O lugar era um restaurante.
Muitas pessoas em várias mesas. Mas em uma, especialmente, algo chama a
atenção: alguns canudos de formatura espalhados pela mesa denunciavam algumas
conquistas alcançadas. Não foi isto o que chamou a atenção, mas sim um senhor
de quase 80 anos, sozinho, isolado, sentado próximo
à ponta da mesa, da mesma mesa aonde os canudos de formatura estavam
espalhados.
Os canudos de formatura são
encarados como conquistas. Mas por que não a velhice também? Muitos respeitam a
velhice; muitos não. Muitos a encaram como conquista; muitos não. O fato é que
a velhice é um estado natural de todo aquele que vive a plenitude de sua vida.
Aquele que não envelhece é porque está morto.
Não sei se o pessoal daquela mesa
sabia disto.
Muitas vezes não nos damos conta
do quanto contribuímos para aumentar o sentimento de isolamento do outro. E
vice-versa. Somos assim. Em função de nossa incompletude, vamos fazendo coisas,
tomando atitudes sem prestarmos muito atenção às consequências.
Nosso comportamento hostil e
desatencioso convida, ostensiva e diariamente, várias pessoas ao caminho da solidão.
Somos muito bons nisto.
Estar numa festa, porém sem
participar dela: talvez este tenha sido o sentimento daquele senhor sentado próximo à ponta da mesa. Quem o colocou
lá? Talvez ele mesmo tenha se colocado lá. Não dá para saber. Mas o fato é que
ele estava sentado lá, bem próximo à
ponta da mesa. O lugar aonde nos colocamos é aonde, efetivamente, estamos.

### Enunciado
Como você resumiria em duas frases o texto sobre o senhor no restaurante?

### Dados registrados
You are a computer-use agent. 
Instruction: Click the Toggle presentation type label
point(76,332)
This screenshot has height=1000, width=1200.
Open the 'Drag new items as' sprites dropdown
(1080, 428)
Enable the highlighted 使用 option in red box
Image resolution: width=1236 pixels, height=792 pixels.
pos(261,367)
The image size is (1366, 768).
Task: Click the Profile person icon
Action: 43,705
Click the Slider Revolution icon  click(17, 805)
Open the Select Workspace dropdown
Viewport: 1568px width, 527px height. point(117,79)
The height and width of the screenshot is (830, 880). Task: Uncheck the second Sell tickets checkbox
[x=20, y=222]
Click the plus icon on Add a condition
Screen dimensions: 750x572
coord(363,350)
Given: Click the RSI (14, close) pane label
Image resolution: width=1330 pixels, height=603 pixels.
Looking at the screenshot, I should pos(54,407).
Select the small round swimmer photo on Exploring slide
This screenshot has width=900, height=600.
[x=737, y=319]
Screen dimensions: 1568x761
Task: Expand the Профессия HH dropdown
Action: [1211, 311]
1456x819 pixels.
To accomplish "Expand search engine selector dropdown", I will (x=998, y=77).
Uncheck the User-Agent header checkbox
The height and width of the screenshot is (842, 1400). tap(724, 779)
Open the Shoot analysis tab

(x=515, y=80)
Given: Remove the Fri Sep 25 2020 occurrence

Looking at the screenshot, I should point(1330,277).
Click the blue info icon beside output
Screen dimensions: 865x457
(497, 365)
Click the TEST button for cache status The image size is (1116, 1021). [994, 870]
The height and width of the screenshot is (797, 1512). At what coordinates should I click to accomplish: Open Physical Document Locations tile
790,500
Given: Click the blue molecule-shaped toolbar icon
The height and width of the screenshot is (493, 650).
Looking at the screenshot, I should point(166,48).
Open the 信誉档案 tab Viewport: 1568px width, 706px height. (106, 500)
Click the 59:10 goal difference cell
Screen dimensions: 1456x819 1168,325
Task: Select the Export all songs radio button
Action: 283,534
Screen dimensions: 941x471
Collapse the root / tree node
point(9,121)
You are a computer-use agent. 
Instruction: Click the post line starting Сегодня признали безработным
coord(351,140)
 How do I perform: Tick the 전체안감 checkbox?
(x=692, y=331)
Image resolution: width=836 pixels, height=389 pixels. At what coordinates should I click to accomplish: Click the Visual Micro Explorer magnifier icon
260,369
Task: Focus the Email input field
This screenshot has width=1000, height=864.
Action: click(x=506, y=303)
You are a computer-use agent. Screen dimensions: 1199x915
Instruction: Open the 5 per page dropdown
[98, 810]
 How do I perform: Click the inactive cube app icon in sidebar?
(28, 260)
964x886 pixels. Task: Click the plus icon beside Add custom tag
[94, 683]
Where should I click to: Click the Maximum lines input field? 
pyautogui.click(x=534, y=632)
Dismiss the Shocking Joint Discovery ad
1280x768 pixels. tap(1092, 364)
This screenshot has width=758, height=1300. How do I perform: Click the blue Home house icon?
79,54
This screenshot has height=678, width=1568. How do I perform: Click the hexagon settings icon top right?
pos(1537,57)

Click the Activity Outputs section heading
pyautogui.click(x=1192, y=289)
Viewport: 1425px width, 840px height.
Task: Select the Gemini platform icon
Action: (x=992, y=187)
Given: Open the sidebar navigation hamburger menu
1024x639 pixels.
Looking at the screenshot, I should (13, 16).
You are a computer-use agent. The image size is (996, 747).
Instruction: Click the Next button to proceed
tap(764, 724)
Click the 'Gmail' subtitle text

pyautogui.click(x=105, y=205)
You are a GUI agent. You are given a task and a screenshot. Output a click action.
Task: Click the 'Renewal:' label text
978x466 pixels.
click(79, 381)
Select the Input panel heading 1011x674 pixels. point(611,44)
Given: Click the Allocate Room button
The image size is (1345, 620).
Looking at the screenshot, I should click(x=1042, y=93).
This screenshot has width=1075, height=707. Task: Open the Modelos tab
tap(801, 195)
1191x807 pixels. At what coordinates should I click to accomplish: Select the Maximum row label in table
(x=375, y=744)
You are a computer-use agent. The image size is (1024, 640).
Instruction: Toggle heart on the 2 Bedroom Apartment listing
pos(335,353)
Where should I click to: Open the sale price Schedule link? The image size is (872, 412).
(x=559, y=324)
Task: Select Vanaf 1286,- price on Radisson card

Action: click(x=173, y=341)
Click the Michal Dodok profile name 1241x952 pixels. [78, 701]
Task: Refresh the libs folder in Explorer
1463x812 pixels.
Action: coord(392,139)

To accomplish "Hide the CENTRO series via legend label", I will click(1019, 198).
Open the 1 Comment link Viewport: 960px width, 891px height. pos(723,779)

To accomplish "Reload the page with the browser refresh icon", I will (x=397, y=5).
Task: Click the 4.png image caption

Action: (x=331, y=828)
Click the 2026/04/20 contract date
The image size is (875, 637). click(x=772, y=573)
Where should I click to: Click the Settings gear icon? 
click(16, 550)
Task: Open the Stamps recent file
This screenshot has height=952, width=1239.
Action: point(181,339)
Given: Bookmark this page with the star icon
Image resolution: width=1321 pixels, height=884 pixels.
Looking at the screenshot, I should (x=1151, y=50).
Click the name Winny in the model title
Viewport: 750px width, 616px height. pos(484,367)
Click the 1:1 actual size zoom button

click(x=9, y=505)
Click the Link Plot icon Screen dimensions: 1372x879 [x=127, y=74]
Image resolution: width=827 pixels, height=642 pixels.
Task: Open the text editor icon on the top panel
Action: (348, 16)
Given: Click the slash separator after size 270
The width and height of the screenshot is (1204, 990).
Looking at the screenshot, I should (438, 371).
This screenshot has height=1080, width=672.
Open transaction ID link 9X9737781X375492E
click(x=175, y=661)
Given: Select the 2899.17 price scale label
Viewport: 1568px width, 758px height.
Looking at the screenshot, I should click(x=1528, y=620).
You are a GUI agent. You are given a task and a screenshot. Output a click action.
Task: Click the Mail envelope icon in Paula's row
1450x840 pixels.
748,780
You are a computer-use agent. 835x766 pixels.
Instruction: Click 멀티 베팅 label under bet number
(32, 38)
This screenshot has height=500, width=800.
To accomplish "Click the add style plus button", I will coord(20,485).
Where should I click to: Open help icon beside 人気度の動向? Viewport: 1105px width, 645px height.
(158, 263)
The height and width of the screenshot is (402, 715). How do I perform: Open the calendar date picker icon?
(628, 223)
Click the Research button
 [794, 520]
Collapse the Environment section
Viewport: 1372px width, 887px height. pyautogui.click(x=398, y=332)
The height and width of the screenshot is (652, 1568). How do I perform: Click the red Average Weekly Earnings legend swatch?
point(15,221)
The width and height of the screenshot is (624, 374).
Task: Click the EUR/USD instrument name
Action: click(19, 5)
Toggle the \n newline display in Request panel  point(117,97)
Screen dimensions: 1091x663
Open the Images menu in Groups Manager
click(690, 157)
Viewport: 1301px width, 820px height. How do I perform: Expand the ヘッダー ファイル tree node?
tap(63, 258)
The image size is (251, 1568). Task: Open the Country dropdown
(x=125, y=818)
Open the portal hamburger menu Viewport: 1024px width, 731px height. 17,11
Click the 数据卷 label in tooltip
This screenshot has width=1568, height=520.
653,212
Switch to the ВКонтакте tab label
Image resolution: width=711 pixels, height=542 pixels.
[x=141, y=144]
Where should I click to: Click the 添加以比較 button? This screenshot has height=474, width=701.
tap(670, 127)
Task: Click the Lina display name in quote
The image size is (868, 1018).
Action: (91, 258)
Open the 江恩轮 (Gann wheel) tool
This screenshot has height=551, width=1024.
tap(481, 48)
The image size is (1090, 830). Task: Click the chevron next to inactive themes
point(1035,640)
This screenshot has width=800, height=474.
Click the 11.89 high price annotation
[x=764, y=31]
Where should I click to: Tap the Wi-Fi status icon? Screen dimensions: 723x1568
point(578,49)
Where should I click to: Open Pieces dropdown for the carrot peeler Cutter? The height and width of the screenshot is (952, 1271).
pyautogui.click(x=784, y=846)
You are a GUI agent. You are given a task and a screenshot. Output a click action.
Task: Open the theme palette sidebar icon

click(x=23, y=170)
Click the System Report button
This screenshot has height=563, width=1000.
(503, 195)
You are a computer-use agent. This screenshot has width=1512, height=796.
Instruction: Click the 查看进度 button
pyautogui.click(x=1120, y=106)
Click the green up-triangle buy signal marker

### Resposta
Num restaurante, um senhor de quase 80 anos estava sozinho e isolado, sentado perto da ponta de uma mesa onde havia canudos de formatura, vistos como conquistas. O texto pergunta por que a velhice também não é encarada como conquista e observa que muitas vezes aumentamos o isolamento do outro sem prestar muita atenção às consequências.